Margaret Ferrier, the MP for Rutherglen and Hamilton West, has lost the SNP whip and is facing the end of her political career after it emerged that she had travelled by train from her constituency to London while awaiting the results of a coronavirus test. She attended parliament and, after receiving a positive test result, then travelled back to Rutherglen, again by train. Ferrier has referred herself to the police and Nicola Sturgeon has asked her to step down.
I suppose if nothing else we should be grateful that she chose the most environmentally friendly way to spread the novel coronavirus, via public transport. What are the political implications? Probably very few: the opposition parties are pressing the SNP to further clarify what it knew and when (Ferrier informed the party about her test result on Wednesday, but not about her Covid-spreading round trip), and some are privately, and excitedly, talking about the opportunity this presents to undermine public perceptions that the Scottish government has handled the pandemic well.
[see also: Why SNP chief executive Peter Murrell is facing an internal revolt]
But the reality is that people aren’t daft, and they can tell the difference between an act of reckless stupidity by a backbencher and the conduct of a government as a whole, not least because Ferrier has lost the whip within hours of her actions being made public.
While Douglas Ross, the new Scottish Conservative leader, did resign from the government over Dominic Cummings’ lockdown breach, the political reality is that the Conservatives’ indulgence of the Prime Minister’s aide has set the bar. Sturgeon and the SNP’s Westminster leader, Ian Blackford, have easily cleared that bar simply by removing the whip from Ferrier and saying she should consider her position.
[see also: The dangerous legacy of the Cummings affair]
Does it mean a by-election in Rutherglen and Hamilton West? Ferrier is facing calls to quit from her former SNP colleagues as well as from opposition politicians, but no one can force an MP to quit parliament outside the limited powers of the 2015 Recall of MPs Act. The act triggers recall proceedings when MPs face a custodial sentence of less than a year or if the Committee on Standards suspends an MP for at least 14 days. Ferrier’s lockdown breach doesn’t carry the risk of a custodial sentence – but that her actions endangered MPs and everyone else who works at Westminster means the Committee on Standards might think she has a case to answer.
++++++++
TASK DIRECTIONS:
Duplicate the passage of the article on Margaret Ferrier from "I suppose if" up to and including "the pandemic well.".

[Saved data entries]
++++++++
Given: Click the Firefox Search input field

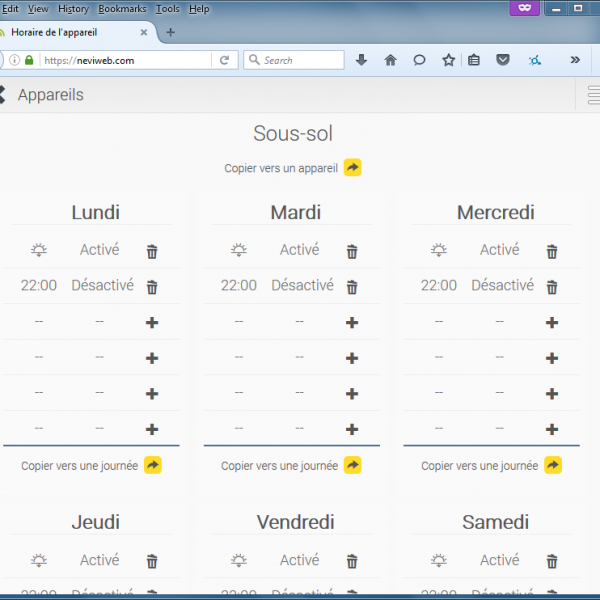Looking at the screenshot, I should 300,60.
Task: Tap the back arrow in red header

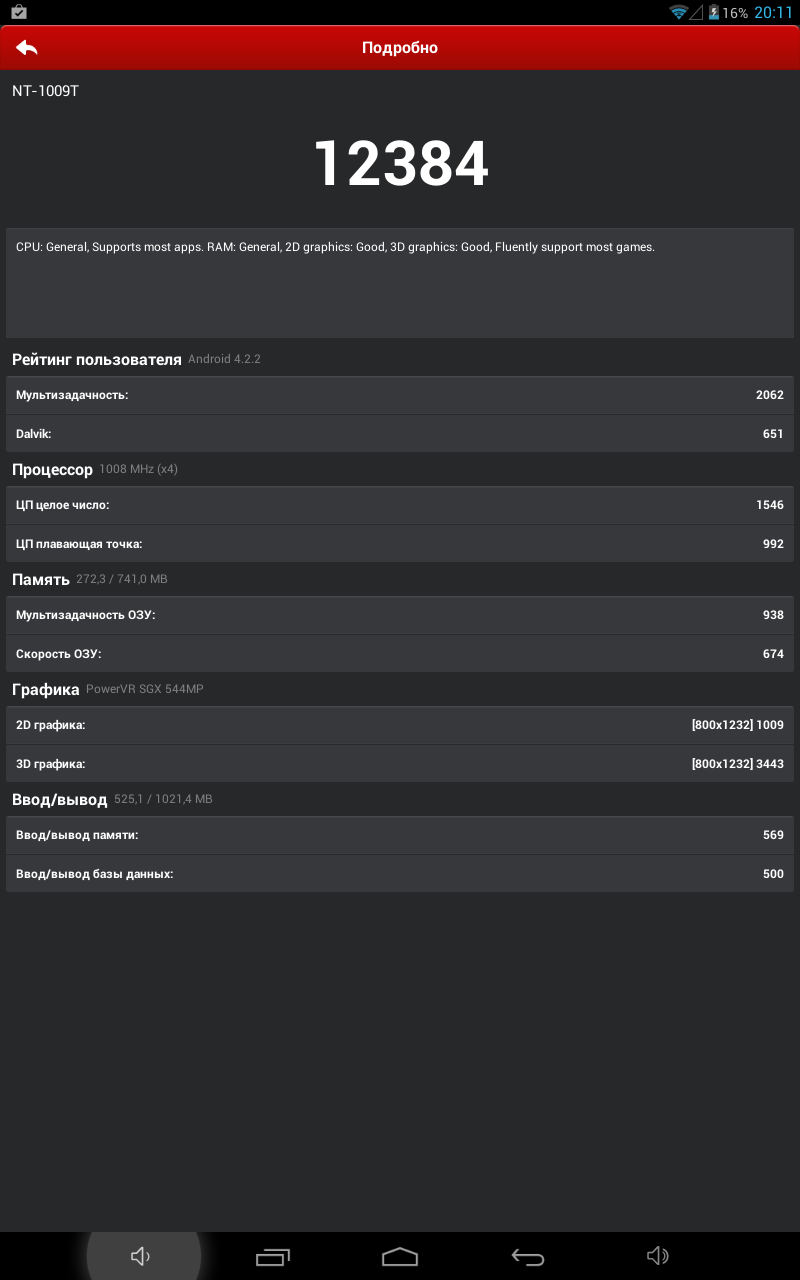Action: point(27,47)
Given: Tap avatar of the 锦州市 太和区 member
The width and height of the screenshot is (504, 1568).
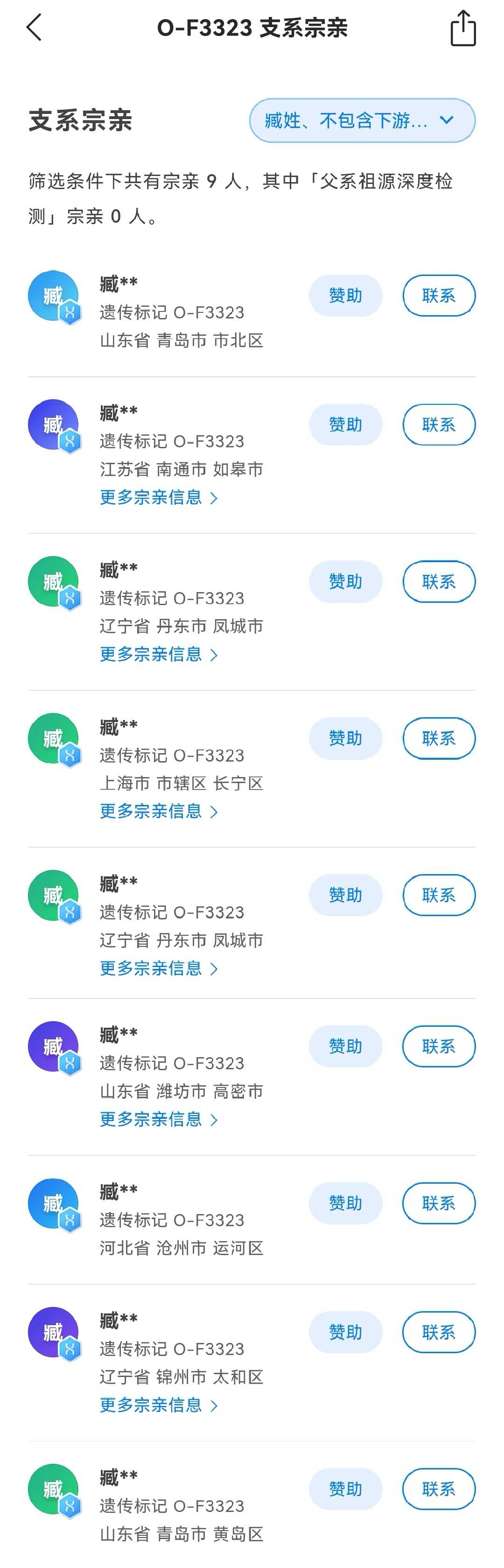Looking at the screenshot, I should pos(55,1334).
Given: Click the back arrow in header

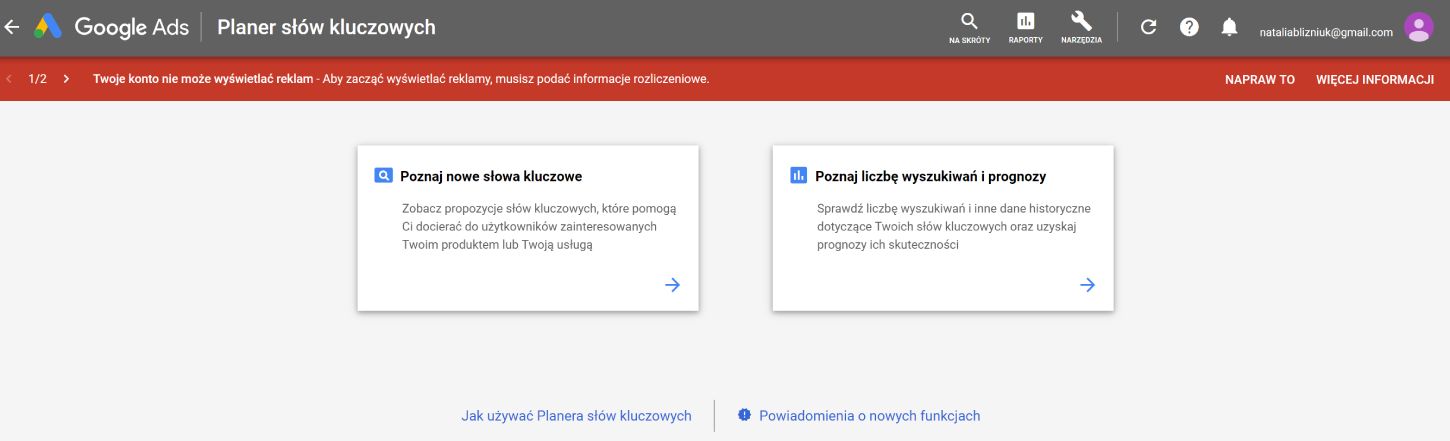Looking at the screenshot, I should point(12,27).

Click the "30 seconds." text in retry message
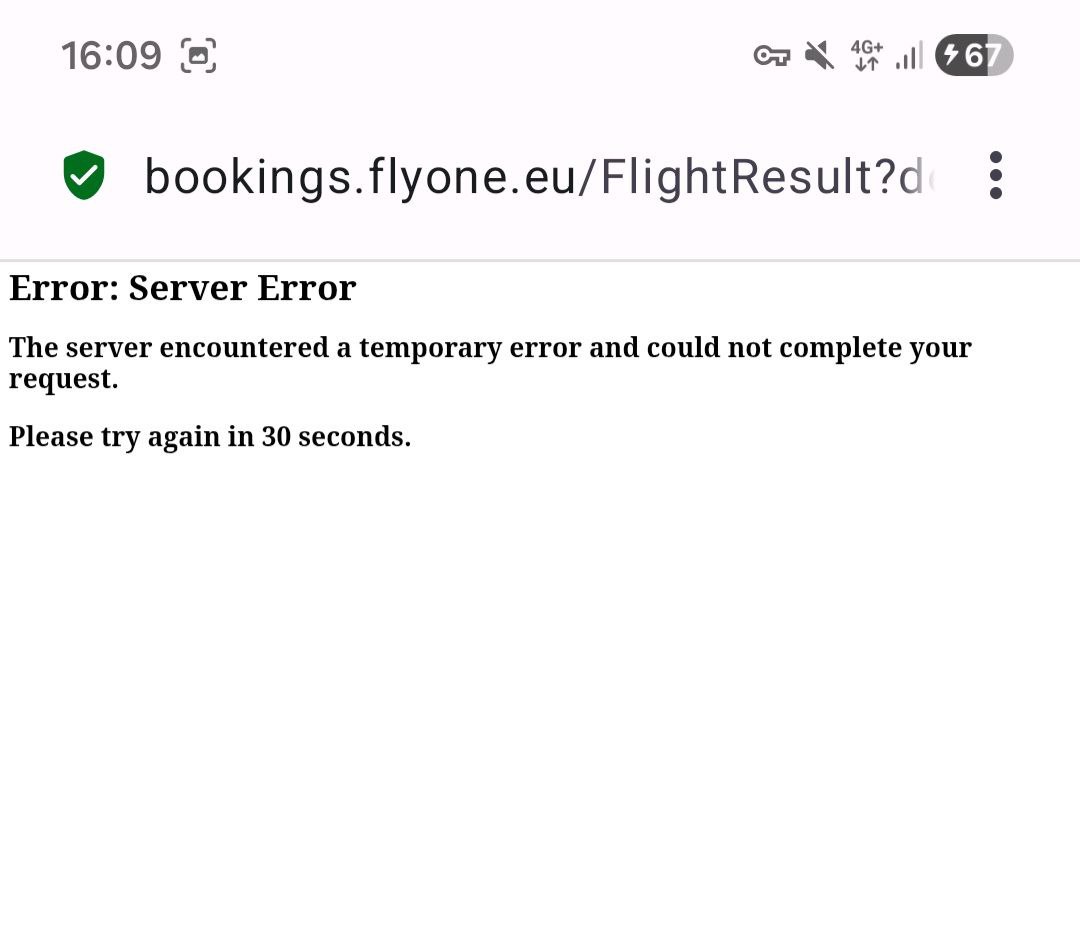(336, 437)
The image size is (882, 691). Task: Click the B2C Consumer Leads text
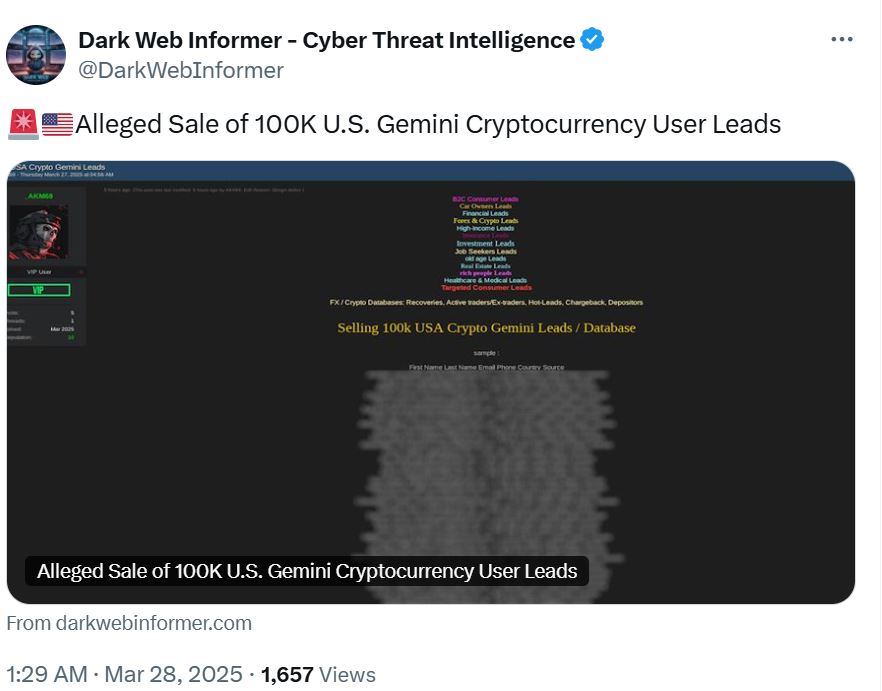(486, 199)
++++++++
TASK RESULT:
I suppose if nothing else we should be grateful that she chose the most environmentally friendly way to spread the novel coronavirus, via public transport. What are the political implications? Probably very few: the opposition parties are pressing the SNP to further clarify what it knew and when (Ferrier informed the party about her test result on Wednesday, but not about her Covid-spreading round trip), and some are privately, and excitedly, talking about the opportunity this presents to undermine public perceptions that the Scottish government has handled the pandemic well.